# PM Gets Rare Honour As Chief Guest On French Day



## Guest (Jul 14, 2009)

*PM gets rare honour as Chief Guest on French Day*

Jul 14, 2009 at 1656 hrs

French President Nicolas Sarkozy talks with Prime Minister Manmohan Singh on the presidential tribune prior to Bastille Day parade.

*Paris: *In a rare honour for India, Prime Minister Manmohan Singh was the Chief Guest of Honour at French National Day celebrations witnessing a "magnificent" parade in which a contingent of Indian soldiers also marched to the soul stirring music of 'Saare Jahan Se Achchha'. 


Singh, who became the first Indian leader to be the Chief Guest at the French celebrations, said this reflects the friendship and strategic partnership between the two countries and the cordial ties between their armed forces.

His remarks follow an impressive military parade which was opened with a detachment of 400 soldiers from the three defence services of India, who were attired in ceremonial uniforms and marched to the tunes of 'Saare Jahan Se Achchha' and 'Kadam Kadam Badhaye Jaa'.

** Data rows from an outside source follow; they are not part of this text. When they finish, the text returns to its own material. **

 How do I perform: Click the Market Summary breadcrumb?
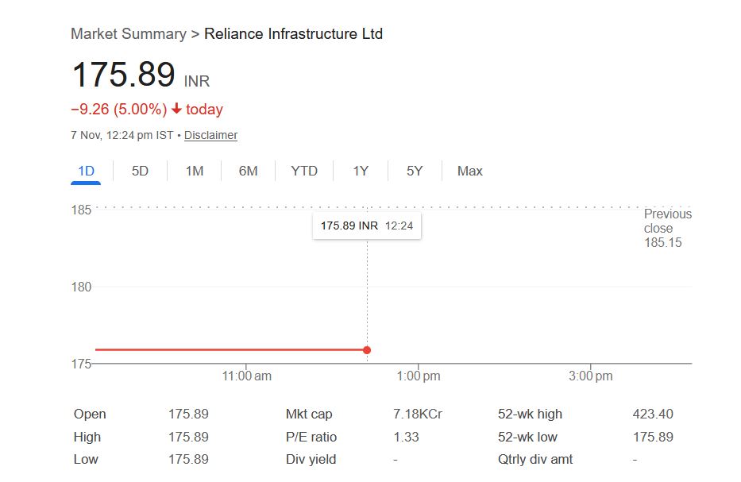(x=127, y=34)
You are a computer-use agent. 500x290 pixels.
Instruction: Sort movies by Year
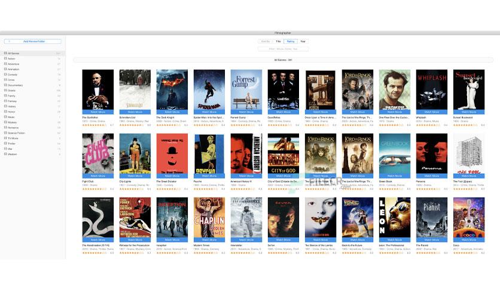[303, 41]
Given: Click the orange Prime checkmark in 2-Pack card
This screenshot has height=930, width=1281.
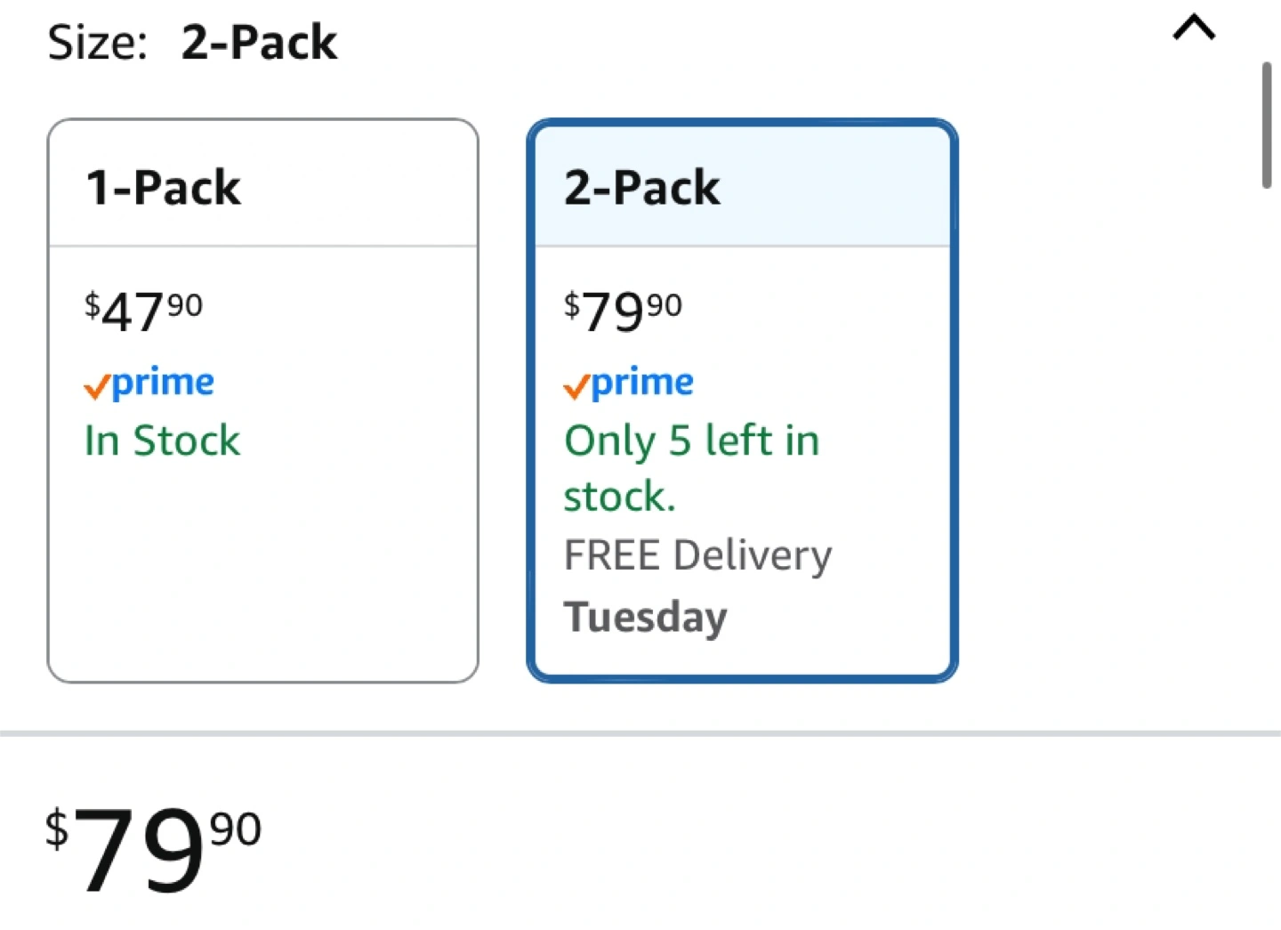Looking at the screenshot, I should [576, 387].
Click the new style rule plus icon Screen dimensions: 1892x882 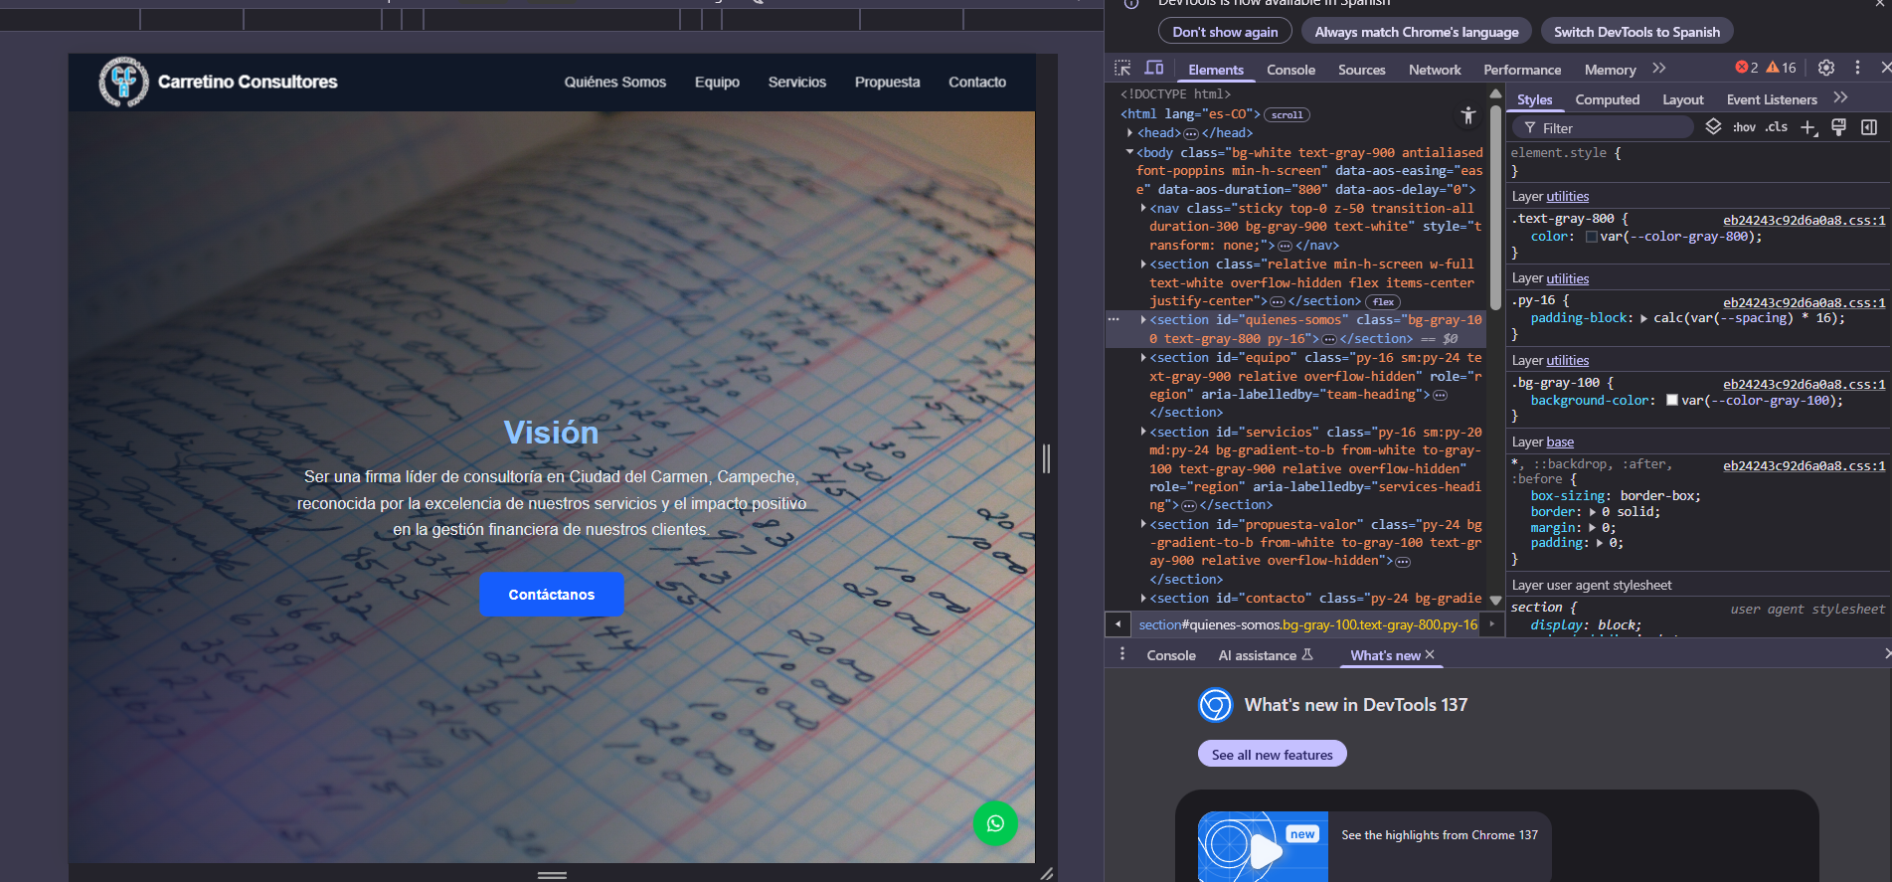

"The magnificent parade we have witnessed dramatises its strength and dynamism of this great nation," the Prime Minister said in a statement after the event, which was held amid tight security and witnessed by French President Nicolas Sarkozy, his wife Carla Bruni and other top dignitaries. 
"It was an honour for India to have a contingent representing all three services of our armed forces leading the parade," Singh said, adding he was delighted to be participating at the National Day of France.


----------